Another topic that Wall Street economists point to as a sign of an improving economy is the rising employment to population ratio. It’s true that it’s rising, but what is left out is that it remains in a very deep hole.

Full Time Employment To Population - Click to enlarge

The lesson of history is that there just are not that many full time jobs anymore, relative to the growth of population.

So is it any wonder that Americans are increasingly disaffected? Too many can’t find a good job, and too many of those who find or have jobs find themselves not getting ahead.
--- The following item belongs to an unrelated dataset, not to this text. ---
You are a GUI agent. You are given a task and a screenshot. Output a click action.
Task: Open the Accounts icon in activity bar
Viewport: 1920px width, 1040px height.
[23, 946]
At the same time we are constantly reminded that our wealthier compatriots who own significant amounts of stocks, are getting richer faster as the benefits of QE, ZIRP, and NIRP flow only to speculators. What’s worse is that the most aggressive and probably foolhardy of those are rewarded the most, while those with only meagre savings, or who are risk averse, get nothing in spite of working hard and sacrificing to take care of their families. Hard working people realize that economic policymakers have stacked the deck against them.

Instead of rewarding borrowing, risk free carry trades, and gambling recklessly, maybe the policymakers should give some thought to rewarding hard work and thrift. Seems like once upon a time those values worked pretty well to reward Americans while maintaining solid growth in the US economy. We might even be able to have an election between two reasonably qualified people rather than two criminals who have brilliantly mastered the art of gaming the system.

Yeah, it’s no wonder Americans are angry. Policymakers have perverted the “American way” into something our forefathers fought against–a massive skimming operation.